When using online materials, you must source the work properly and link to the material in your D2L course. This ensures all materials that are shared are for educational purposes as required by Fair Dealings. When sharing articles from the TLC’s Research Databases, post the article’s permalink in D2L rather than making a copy.
Before copying something found on a website (the work needs to be fully cited), you must consider the six Fair Dealing Factors and should use a legally posted copy. Content retrieved from password protected websites cannot be reproduced without consent.
The Library & Learning Commons has thousands of resources available to you and your students at no additional cost. It is free to use library resources and link them to your D2L course, however, copyright allowances still exist (please see Fair Dealings). Concurrent use of eBooks, research articles, and video streaming is available so you and your students can utilize the materials at the same time with no loans, returns, cost, or late fees to worry about.
Library resources can be legally distributed to students by posting persistent links (permalinks) in the D2L shell for that course. A permalink exists in the electronic record for most eBooks and online articles and are easily copied, shared, and can be posted in D2L, emails, Word Documents, and Microsoft Teams.
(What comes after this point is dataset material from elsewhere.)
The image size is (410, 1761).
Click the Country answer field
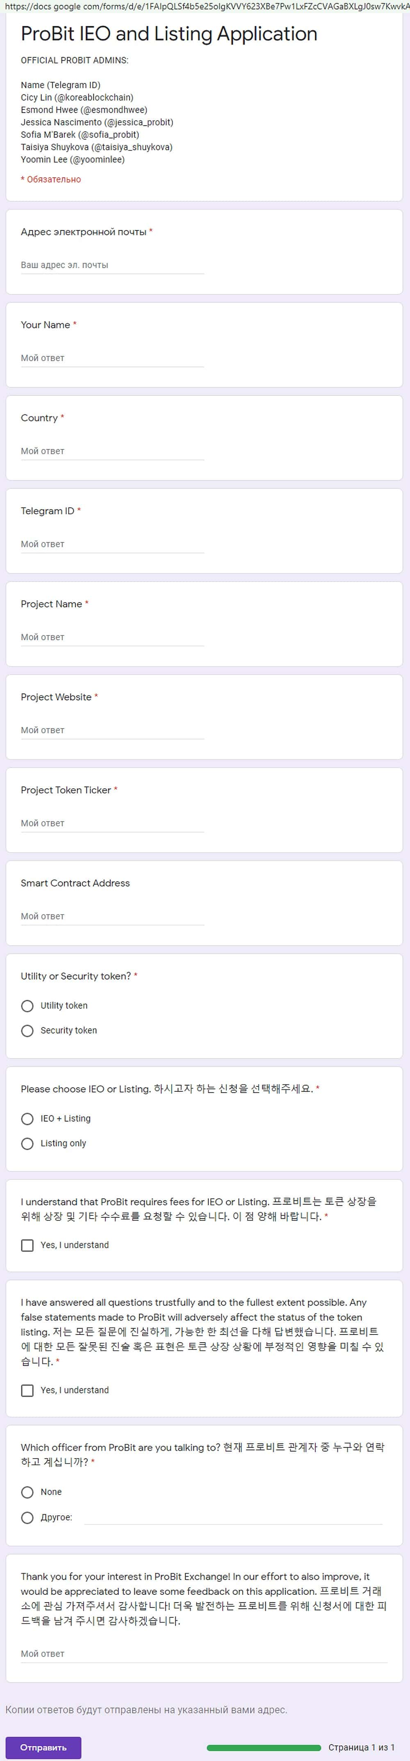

Please contact copyright@lambtoncollege.ca with questions of how to find and share permalinks.
The copyright for materials contained in the databases belongs to the vendor of the database and/or the publisher of the original publication.
Do not engage in systematic or substantial printing, copying or downloading of content (e.g. entire journal issues, full books)
It is normally acceptable to:
It is not normally acceptable to:
Share Links!
The easiest and safest way to share is to share links!
Links are a means of sharing information without copying. Link to: online websites, periodicals, videos, Open Educational Resources, and TLC Electronic Resources, including scholarly articles from our databases, eBooks, research tools, and video streaming (including LinkedIn Learning).
Important Facts about using links:
Using permalinks for library electronic resources has never been easier!
Don’t start digitizing your textbook or other course materials! Fair Dealings applies to all materials copied and shared online in the same ways as in-class materials. If you intended to hand out a hardcopy in class, it’s probably okay to post online in D2L (see Fair Dealing guidelines for what is allowed).
Regarding slide presentations, it is legal to share the copyright complicit, in-class slide show you had prepared in a recorded or live video lecture to your students. An explicit part of Canadian Copyright stipulates that all course material be shared in a secure, course specific LMS. In Lambton’s case, that is D2L and so, all recorded lectures, links, materials, etc., must be posted and accessible through that interface rather than any other web service.
Open educational resources (OERs) are free, accessible, electronic learning resources that make access to information easier and more cost effective to students. OERs are protected by Creative Commons licenses and are generally easily sharable with students and colleagues. You can link to whole textbooks or single chapters in your D2L course by sharing a link or putting links to the material in a word document for required or suggested reading. For more information on OERs, or for help from library staff to help source OERs, please see our Library Services for Faculty page.
We encourage you to create your own content, be it videos, an open textbook, or instructional handouts. However, since you cannot use copyrighted material, you must use copyright-free alternatives and attribute back to them. For example, if you require royalty-free music, check out Bensound. For images, you may like to check out Pixabay, and for creative posters, handouts or other documents, have a look at Canva. Also, consider searching for Creative Commons licensed materials, or items in the Public Domain. You can also consider adapting OER materials, or simply adopting them by linking to them in your D2L course.